PHOTO: Pandora Papers

Australians trying to crack into the property market are facing the extra hurdle of competing against mystery foreign investors, according to corporate transparency experts and the federal opposition.

Almost 12 million leaked documents — known as the Pandora Papers — have shed light on how complicated, offshore business structures are being used in Australia to shroud corporate ownership in secrecy.

“It’s actually impacting on everyday Australians,” Transparency International Australia chief executive Serena Lillywhite told the ABC.

“You need to provide more proof of identity to get a library card or pick up a parcel from the post office than what you need to register a company in Australia.”

One transaction detailed in the Pandora Papers, obtained by the International Consortium of Investigative Journalists (ICIJ), is the 2015 sale of Sydney’s Hilton Hotel for $442 million.

Door to Sydney Hilton
The flagship Sydney Hilton hotel was bought by a company owned by billionaire Chinese steel magnate Du Shuanghua. (Four Corners: Nick Wiggins)

There are at least six layers of companies, funds and trusts registered in Singapore, the British Virgin Islands and the Cayman Islands sitting between the business listed as purchasing the hotel and the ultimate owner, billionaire Chinese steel magnate Du Shuanghua.

Mr Du told a Chinese court in 2010 that he had paid bribes to executives of mining giant Rio Tinto. However, he was never prosecuted.

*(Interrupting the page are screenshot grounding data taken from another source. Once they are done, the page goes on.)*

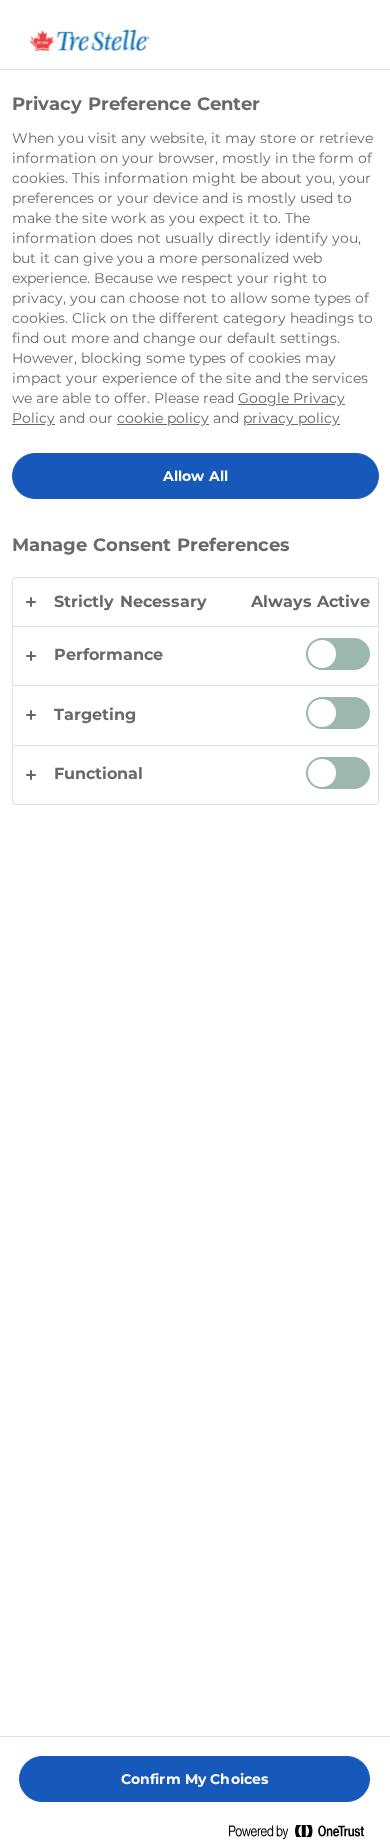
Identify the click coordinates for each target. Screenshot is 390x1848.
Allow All (195, 476)
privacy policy (291, 418)
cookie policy (163, 418)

The Pandora Papers also outline the purchase of swaths of agricultural land in northern Tasmania by two Australian companies, with money originally from a Canadian businessman.

Luxury apartments in Sydney were purchased by a company registered in Samoa, which is owned by a trust linked to Sri Lankan entrepreneur Thirukumar Nadesan. He is facing charges of misappropriating state funds, which he denies.

The Peak Apartments
The Peak apartments in Sydney’s CBD were bought by a company owned by a trust linked to Sri Lankan entrepreneur Thirukumar Nadesan. (Four Corners: Nick Wiggins)

Even though these are multimillion-dollar purchases — and well outside the reach of the average Australian — Ms Lillywhite argued it was indicative of a broader problem with Australia’s regulatory framework.